> _EXERCISE DETAILS_
Copy every line of the data below word for word, without changing anything.

== GIVEN DATA

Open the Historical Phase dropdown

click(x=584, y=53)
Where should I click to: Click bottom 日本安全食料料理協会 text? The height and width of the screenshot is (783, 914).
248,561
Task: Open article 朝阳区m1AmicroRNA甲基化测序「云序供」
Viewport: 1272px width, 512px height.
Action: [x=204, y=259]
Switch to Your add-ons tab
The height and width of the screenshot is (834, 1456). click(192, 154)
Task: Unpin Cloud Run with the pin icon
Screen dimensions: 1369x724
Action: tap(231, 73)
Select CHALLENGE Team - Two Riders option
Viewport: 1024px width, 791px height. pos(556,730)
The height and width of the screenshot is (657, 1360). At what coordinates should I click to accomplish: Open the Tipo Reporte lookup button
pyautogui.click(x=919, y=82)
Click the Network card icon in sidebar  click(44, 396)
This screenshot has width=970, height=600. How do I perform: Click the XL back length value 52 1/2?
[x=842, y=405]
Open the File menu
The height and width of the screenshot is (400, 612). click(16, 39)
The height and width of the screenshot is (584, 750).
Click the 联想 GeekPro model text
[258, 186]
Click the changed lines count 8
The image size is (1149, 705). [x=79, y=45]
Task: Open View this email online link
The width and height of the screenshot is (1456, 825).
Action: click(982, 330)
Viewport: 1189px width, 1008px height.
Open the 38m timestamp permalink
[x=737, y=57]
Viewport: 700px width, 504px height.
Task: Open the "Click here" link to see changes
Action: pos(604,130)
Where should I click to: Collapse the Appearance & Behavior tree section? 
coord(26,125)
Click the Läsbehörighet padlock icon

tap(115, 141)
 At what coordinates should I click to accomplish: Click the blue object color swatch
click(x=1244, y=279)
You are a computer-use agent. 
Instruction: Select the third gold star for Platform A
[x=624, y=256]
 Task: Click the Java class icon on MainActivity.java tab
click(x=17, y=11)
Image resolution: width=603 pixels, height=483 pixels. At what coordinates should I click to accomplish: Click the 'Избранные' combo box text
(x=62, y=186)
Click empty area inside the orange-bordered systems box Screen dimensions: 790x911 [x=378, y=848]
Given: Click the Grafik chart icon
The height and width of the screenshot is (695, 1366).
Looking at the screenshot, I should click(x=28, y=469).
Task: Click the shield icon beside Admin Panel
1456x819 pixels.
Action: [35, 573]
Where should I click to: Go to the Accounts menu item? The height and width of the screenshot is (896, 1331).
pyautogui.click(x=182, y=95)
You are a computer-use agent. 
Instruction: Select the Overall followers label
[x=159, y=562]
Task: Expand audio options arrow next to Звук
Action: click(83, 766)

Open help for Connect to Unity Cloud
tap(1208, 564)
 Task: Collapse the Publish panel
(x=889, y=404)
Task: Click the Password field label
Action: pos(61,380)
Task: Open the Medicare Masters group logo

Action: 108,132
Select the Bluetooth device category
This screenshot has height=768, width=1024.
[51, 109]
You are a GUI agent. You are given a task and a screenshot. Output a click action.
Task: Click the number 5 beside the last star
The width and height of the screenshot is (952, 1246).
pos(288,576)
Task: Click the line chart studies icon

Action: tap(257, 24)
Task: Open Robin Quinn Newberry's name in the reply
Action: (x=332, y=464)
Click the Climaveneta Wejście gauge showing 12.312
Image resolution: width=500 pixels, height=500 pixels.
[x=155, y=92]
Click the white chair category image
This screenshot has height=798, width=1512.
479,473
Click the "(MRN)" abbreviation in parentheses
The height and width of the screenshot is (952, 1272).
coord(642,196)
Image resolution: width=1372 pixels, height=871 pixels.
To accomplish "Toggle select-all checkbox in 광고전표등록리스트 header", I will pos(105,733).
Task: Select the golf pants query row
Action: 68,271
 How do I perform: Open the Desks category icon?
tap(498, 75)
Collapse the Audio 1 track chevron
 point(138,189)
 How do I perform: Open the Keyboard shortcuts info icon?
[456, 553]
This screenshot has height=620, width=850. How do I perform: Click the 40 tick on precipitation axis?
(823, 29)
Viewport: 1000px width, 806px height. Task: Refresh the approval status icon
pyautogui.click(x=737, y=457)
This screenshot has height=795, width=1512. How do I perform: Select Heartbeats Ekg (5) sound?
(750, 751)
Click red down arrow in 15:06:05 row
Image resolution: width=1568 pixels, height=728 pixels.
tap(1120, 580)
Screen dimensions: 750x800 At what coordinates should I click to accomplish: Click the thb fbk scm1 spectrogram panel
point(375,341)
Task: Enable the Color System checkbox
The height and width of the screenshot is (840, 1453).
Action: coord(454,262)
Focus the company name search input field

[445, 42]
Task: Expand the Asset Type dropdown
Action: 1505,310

====

> _OUTPUT BELOW_
Open the Historical Phase dropdown

click(x=584, y=53)
Where should I click to: Click bottom 日本安全食料料理協会 text? The height and width of the screenshot is (783, 914).
248,561
Task: Open article 朝阳区m1AmicroRNA甲基化测序「云序供」
Viewport: 1272px width, 512px height.
Action: [x=204, y=259]
Switch to Your add-ons tab
The height and width of the screenshot is (834, 1456). click(192, 154)
Task: Unpin Cloud Run with the pin icon
Screen dimensions: 1369x724
Action: tap(231, 73)
Select CHALLENGE Team - Two Riders option
Viewport: 1024px width, 791px height. pos(556,730)
The height and width of the screenshot is (657, 1360). At what coordinates should I click to accomplish: Open the Tipo Reporte lookup button
pyautogui.click(x=919, y=82)
Click the Network card icon in sidebar  click(44, 396)
This screenshot has width=970, height=600. How do I perform: Click the XL back length value 52 1/2?
[x=842, y=405]
Open the File menu
The height and width of the screenshot is (400, 612). click(16, 39)
The height and width of the screenshot is (584, 750).
Click the 联想 GeekPro model text
[258, 186]
Click the changed lines count 8
The image size is (1149, 705). [x=79, y=45]
Task: Open View this email online link
The width and height of the screenshot is (1456, 825).
Action: click(982, 330)
Viewport: 1189px width, 1008px height.
Open the 38m timestamp permalink
[x=737, y=57]
Viewport: 700px width, 504px height.
Task: Open the "Click here" link to see changes
Action: pos(604,130)
Where should I click to: Collapse the Appearance & Behavior tree section? 
coord(26,125)
Click the Läsbehörighet padlock icon

tap(115, 141)
 At what coordinates should I click to accomplish: Click the blue object color swatch
click(x=1244, y=279)
You are a computer-use agent. 
Instruction: Select the third gold star for Platform A
[x=624, y=256]
 Task: Click the Java class icon on MainActivity.java tab
click(x=17, y=11)
Image resolution: width=603 pixels, height=483 pixels. At what coordinates should I click to accomplish: Click the 'Избранные' combo box text
(x=62, y=186)
Click empty area inside the orange-bordered systems box Screen dimensions: 790x911 [x=378, y=848]
Given: Click the Grafik chart icon
The height and width of the screenshot is (695, 1366).
Looking at the screenshot, I should click(x=28, y=469).
Task: Click the shield icon beside Admin Panel
1456x819 pixels.
Action: [35, 573]
Where should I click to: Go to the Accounts menu item? The height and width of the screenshot is (896, 1331).
pyautogui.click(x=182, y=95)
You are a computer-use agent. 
Instruction: Select the Overall followers label
[x=159, y=562]
Task: Expand audio options arrow next to Звук
Action: click(83, 766)

Open help for Connect to Unity Cloud
tap(1208, 564)
 Task: Collapse the Publish panel
(x=889, y=404)
Task: Click the Password field label
Action: pos(61,380)
Task: Open the Medicare Masters group logo

Action: 108,132
Select the Bluetooth device category
This screenshot has height=768, width=1024.
[51, 109]
You are a GUI agent. You are given a task and a screenshot. Output a click action.
Task: Click the number 5 beside the last star
The width and height of the screenshot is (952, 1246).
pos(288,576)
Task: Click the line chart studies icon

Action: tap(257, 24)
Task: Open Robin Quinn Newberry's name in the reply
Action: (x=332, y=464)
Click the Climaveneta Wejście gauge showing 12.312
Image resolution: width=500 pixels, height=500 pixels.
[x=155, y=92]
Click the white chair category image
This screenshot has height=798, width=1512.
479,473
Click the "(MRN)" abbreviation in parentheses
The height and width of the screenshot is (952, 1272).
coord(642,196)
Image resolution: width=1372 pixels, height=871 pixels.
To accomplish "Toggle select-all checkbox in 광고전표등록리스트 header", I will pos(105,733).
Task: Select the golf pants query row
Action: 68,271
 How do I perform: Open the Desks category icon?
tap(498, 75)
Collapse the Audio 1 track chevron
 point(138,189)
 How do I perform: Open the Keyboard shortcuts info icon?
[456, 553]
This screenshot has height=620, width=850. How do I perform: Click the 40 tick on precipitation axis?
(823, 29)
Viewport: 1000px width, 806px height. Task: Refresh the approval status icon
pyautogui.click(x=737, y=457)
This screenshot has height=795, width=1512. How do I perform: Select Heartbeats Ekg (5) sound?
(750, 751)
Click red down arrow in 15:06:05 row
Image resolution: width=1568 pixels, height=728 pixels.
tap(1120, 580)
Screen dimensions: 750x800 At what coordinates should I click to accomplish: Click the thb fbk scm1 spectrogram panel
point(375,341)
Task: Enable the Color System checkbox
The height and width of the screenshot is (840, 1453).
Action: coord(454,262)
Focus the company name search input field

[445, 42]
Task: Expand the Asset Type dropdown
Action: 1505,310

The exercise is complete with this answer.